The data that follows is to be given again, exactly as written.

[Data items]
----------
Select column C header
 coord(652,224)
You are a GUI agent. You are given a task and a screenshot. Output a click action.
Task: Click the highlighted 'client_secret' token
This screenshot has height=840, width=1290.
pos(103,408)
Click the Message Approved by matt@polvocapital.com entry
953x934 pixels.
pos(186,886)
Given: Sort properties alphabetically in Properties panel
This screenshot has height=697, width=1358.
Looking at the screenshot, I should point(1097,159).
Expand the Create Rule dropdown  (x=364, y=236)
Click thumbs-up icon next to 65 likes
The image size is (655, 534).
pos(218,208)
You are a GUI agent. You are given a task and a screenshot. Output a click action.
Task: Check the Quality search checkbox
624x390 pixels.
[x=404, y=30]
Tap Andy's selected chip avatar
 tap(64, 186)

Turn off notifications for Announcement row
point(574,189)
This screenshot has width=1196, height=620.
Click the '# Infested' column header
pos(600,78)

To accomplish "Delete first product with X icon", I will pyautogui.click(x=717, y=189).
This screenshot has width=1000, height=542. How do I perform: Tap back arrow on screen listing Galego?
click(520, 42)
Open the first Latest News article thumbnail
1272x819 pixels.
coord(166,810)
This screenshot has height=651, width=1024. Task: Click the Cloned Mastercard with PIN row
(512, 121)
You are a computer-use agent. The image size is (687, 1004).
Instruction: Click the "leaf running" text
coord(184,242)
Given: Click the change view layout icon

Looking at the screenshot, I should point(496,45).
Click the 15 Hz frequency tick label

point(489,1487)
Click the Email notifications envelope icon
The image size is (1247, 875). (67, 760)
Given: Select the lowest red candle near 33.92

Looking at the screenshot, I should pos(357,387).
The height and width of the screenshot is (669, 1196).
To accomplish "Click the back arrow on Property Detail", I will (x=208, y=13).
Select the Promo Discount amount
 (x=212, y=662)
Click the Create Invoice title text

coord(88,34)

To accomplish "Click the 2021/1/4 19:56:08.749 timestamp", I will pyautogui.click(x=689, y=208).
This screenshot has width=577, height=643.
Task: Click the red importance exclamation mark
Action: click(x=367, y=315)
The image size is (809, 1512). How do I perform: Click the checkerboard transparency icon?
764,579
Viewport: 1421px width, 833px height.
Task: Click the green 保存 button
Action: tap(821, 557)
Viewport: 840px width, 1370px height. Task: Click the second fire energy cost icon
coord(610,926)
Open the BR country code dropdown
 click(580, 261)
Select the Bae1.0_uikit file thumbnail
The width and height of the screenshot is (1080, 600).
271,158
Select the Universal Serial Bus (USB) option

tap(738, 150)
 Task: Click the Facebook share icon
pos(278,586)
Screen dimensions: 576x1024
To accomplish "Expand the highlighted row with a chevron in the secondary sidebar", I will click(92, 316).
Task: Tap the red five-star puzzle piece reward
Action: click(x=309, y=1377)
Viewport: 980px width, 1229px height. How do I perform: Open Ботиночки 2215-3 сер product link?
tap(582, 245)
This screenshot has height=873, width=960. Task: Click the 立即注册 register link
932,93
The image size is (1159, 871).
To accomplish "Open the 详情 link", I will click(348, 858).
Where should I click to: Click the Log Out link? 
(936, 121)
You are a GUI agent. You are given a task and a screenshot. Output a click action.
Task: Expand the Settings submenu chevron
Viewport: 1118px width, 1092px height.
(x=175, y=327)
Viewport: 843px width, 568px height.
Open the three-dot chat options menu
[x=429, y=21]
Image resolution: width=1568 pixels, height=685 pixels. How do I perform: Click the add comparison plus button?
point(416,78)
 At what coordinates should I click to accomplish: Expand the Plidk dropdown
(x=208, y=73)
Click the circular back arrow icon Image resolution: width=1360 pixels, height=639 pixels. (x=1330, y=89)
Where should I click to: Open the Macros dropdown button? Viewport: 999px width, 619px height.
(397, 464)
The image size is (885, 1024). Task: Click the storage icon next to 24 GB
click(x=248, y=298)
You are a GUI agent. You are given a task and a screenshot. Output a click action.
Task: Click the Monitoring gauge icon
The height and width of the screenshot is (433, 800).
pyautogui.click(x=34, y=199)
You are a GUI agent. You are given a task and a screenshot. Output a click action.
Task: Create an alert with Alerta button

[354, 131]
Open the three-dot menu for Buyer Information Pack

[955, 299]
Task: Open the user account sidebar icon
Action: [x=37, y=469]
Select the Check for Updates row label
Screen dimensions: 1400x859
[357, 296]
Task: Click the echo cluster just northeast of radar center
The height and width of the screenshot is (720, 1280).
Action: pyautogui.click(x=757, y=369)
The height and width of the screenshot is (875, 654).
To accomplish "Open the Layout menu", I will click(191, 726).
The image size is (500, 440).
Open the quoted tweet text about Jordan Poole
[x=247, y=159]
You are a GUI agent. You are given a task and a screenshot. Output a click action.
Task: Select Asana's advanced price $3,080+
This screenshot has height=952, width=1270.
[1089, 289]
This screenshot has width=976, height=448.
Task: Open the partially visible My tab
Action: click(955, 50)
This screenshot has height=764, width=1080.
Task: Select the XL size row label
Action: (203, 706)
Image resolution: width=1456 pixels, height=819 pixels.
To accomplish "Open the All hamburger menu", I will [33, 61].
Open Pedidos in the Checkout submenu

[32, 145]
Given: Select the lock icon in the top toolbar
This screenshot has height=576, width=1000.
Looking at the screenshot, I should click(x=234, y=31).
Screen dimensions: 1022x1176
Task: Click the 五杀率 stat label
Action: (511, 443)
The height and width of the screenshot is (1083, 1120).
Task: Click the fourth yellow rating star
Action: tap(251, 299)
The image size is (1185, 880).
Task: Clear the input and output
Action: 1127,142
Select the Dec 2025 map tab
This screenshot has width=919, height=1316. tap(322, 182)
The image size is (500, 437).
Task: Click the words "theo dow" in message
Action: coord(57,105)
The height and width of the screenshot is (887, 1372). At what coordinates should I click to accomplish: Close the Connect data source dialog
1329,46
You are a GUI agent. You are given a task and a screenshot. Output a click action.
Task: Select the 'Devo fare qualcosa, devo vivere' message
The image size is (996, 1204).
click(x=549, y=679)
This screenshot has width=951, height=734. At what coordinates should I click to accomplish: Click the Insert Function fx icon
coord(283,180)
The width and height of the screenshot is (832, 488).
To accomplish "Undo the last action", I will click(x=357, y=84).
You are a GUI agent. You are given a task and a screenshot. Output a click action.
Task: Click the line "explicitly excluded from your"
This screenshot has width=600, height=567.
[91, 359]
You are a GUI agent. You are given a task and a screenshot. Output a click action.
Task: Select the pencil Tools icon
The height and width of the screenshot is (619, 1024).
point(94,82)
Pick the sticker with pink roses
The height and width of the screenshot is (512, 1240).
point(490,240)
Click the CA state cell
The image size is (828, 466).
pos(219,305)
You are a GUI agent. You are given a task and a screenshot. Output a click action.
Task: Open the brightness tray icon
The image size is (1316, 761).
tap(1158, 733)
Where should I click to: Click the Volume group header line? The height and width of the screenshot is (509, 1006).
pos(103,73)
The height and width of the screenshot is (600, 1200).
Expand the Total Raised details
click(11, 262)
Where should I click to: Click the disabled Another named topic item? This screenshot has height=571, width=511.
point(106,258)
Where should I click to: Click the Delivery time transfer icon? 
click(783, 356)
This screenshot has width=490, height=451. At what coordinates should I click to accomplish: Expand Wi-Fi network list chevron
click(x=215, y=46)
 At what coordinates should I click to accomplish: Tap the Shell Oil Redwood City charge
----------
→ **Task response**:
Select column C header
 coord(652,224)
You are a GUI agent. You are given a task and a screenshot. Output a click action.
Task: Click the highlighted 'client_secret' token
This screenshot has height=840, width=1290.
pos(103,408)
Click the Message Approved by matt@polvocapital.com entry
953x934 pixels.
pos(186,886)
Given: Sort properties alphabetically in Properties panel
This screenshot has height=697, width=1358.
Looking at the screenshot, I should point(1097,159).
Expand the Create Rule dropdown  (x=364, y=236)
Click thumbs-up icon next to 65 likes
The image size is (655, 534).
pos(218,208)
You are a GUI agent. You are given a task and a screenshot. Output a click action.
Task: Check the Quality search checkbox
624x390 pixels.
[x=404, y=30]
Tap Andy's selected chip avatar
 tap(64, 186)

Turn off notifications for Announcement row
point(574,189)
This screenshot has width=1196, height=620.
Click the '# Infested' column header
pos(600,78)

To accomplish "Delete first product with X icon", I will pyautogui.click(x=717, y=189).
This screenshot has width=1000, height=542. How do I perform: Tap back arrow on screen listing Galego?
click(520, 42)
Open the first Latest News article thumbnail
1272x819 pixels.
coord(166,810)
This screenshot has height=651, width=1024. Task: Click the Cloned Mastercard with PIN row
(512, 121)
You are a computer-use agent. The image size is (687, 1004).
Instruction: Click the "leaf running" text
coord(184,242)
Given: Click the change view layout icon

Looking at the screenshot, I should point(496,45).
Click the 15 Hz frequency tick label

point(489,1487)
Click the Email notifications envelope icon
The image size is (1247, 875). (67, 760)
Given: Select the lowest red candle near 33.92

Looking at the screenshot, I should pos(357,387).
The height and width of the screenshot is (669, 1196).
To accomplish "Click the back arrow on Property Detail", I will (x=208, y=13).
Select the Promo Discount amount
 (x=212, y=662)
Click the Create Invoice title text

coord(88,34)

To accomplish "Click the 2021/1/4 19:56:08.749 timestamp", I will pyautogui.click(x=689, y=208).
This screenshot has width=577, height=643.
Task: Click the red importance exclamation mark
Action: click(x=367, y=315)
The image size is (809, 1512). How do I perform: Click the checkerboard transparency icon?
764,579
Viewport: 1421px width, 833px height.
Task: Click the green 保存 button
Action: tap(821, 557)
Viewport: 840px width, 1370px height. Task: Click the second fire energy cost icon
coord(610,926)
Open the BR country code dropdown
 click(580, 261)
Select the Bae1.0_uikit file thumbnail
The width and height of the screenshot is (1080, 600).
271,158
Select the Universal Serial Bus (USB) option

tap(738, 150)
 Task: Click the Facebook share icon
pos(278,586)
Screen dimensions: 576x1024
To accomplish "Expand the highlighted row with a chevron in the secondary sidebar", I will click(92, 316).
Task: Tap the red five-star puzzle piece reward
Action: click(x=309, y=1377)
Viewport: 980px width, 1229px height. How do I perform: Open Ботиночки 2215-3 сер product link?
tap(582, 245)
This screenshot has height=873, width=960. Task: Click the 立即注册 register link
932,93
The image size is (1159, 871).
To accomplish "Open the 详情 link", I will click(348, 858).
Where should I click to: Click the Log Out link? 
(936, 121)
You are a GUI agent. You are given a task and a screenshot. Output a click action.
Task: Expand the Settings submenu chevron
Viewport: 1118px width, 1092px height.
(x=175, y=327)
Viewport: 843px width, 568px height.
Open the three-dot chat options menu
[x=429, y=21]
Image resolution: width=1568 pixels, height=685 pixels. How do I perform: Click the add comparison plus button?
point(416,78)
 At what coordinates should I click to accomplish: Expand the Plidk dropdown
(x=208, y=73)
Click the circular back arrow icon Image resolution: width=1360 pixels, height=639 pixels. (x=1330, y=89)
Where should I click to: Open the Macros dropdown button? Viewport: 999px width, 619px height.
(397, 464)
The image size is (885, 1024). Task: Click the storage icon next to 24 GB
click(x=248, y=298)
You are a GUI agent. You are given a task and a screenshot. Output a click action.
Task: Click the Monitoring gauge icon
The height and width of the screenshot is (433, 800).
pyautogui.click(x=34, y=199)
You are a GUI agent. You are given a task and a screenshot. Output a click action.
Task: Create an alert with Alerta button

[354, 131]
Open the three-dot menu for Buyer Information Pack

[955, 299]
Task: Open the user account sidebar icon
Action: [x=37, y=469]
Select the Check for Updates row label
Screen dimensions: 1400x859
[357, 296]
Task: Click the echo cluster just northeast of radar center
The height and width of the screenshot is (720, 1280).
Action: pyautogui.click(x=757, y=369)
The height and width of the screenshot is (875, 654).
To accomplish "Open the Layout menu", I will click(191, 726).
The image size is (500, 440).
Open the quoted tweet text about Jordan Poole
[x=247, y=159]
You are a GUI agent. You are given a task and a screenshot. Output a click action.
Task: Select Asana's advanced price $3,080+
This screenshot has height=952, width=1270.
[1089, 289]
This screenshot has width=976, height=448.
Task: Open the partially visible My tab
Action: click(955, 50)
This screenshot has height=764, width=1080.
Task: Select the XL size row label
Action: (203, 706)
Image resolution: width=1456 pixels, height=819 pixels.
To accomplish "Open the All hamburger menu", I will [33, 61].
Open Pedidos in the Checkout submenu

[32, 145]
Given: Select the lock icon in the top toolbar
This screenshot has height=576, width=1000.
Looking at the screenshot, I should click(x=234, y=31).
Screen dimensions: 1022x1176
Task: Click the 五杀率 stat label
Action: (511, 443)
The height and width of the screenshot is (1083, 1120).
Task: Click the fourth yellow rating star
Action: tap(251, 299)
The image size is (1185, 880).
Task: Clear the input and output
Action: 1127,142
Select the Dec 2025 map tab
This screenshot has width=919, height=1316. tap(322, 182)
The image size is (500, 437).
Task: Click the words "theo dow" in message
Action: coord(57,105)
The height and width of the screenshot is (887, 1372). At what coordinates should I click to accomplish: Close the Connect data source dialog
1329,46
You are a GUI agent. You are given a task and a screenshot. Output a click action.
Task: Select the 'Devo fare qualcosa, devo vivere' message
The image size is (996, 1204).
click(x=549, y=679)
This screenshot has width=951, height=734. At what coordinates should I click to accomplish: Click the Insert Function fx icon
coord(283,180)
The width and height of the screenshot is (832, 488).
To accomplish "Undo the last action", I will click(x=357, y=84).
You are a GUI agent. You are given a task and a screenshot. Output a click action.
Task: Click the line "explicitly excluded from your"
This screenshot has width=600, height=567.
[91, 359]
You are a GUI agent. You are given a task and a screenshot. Output a click action.
Task: Select the pencil Tools icon
The height and width of the screenshot is (619, 1024).
point(94,82)
Pick the sticker with pink roses
The height and width of the screenshot is (512, 1240).
point(490,240)
Click the CA state cell
The image size is (828, 466).
pos(219,305)
You are a GUI agent. You are given a task and a screenshot. Output a click action.
Task: Open the brightness tray icon
The image size is (1316, 761).
tap(1158, 733)
Where should I click to: Click the Volume group header line? The height and width of the screenshot is (509, 1006).
pos(103,73)
The height and width of the screenshot is (600, 1200).
Expand the Total Raised details
click(11, 262)
Where should I click to: Click the disabled Another named topic item? This screenshot has height=571, width=511.
point(106,258)
Where should I click to: Click the Delivery time transfer icon? 
click(783, 356)
This screenshot has width=490, height=451. At what coordinates should I click to accomplish: Expand Wi-Fi network list chevron
click(x=215, y=46)
 At what coordinates should I click to accomplish: Tap the Shell Oil Redwood City charge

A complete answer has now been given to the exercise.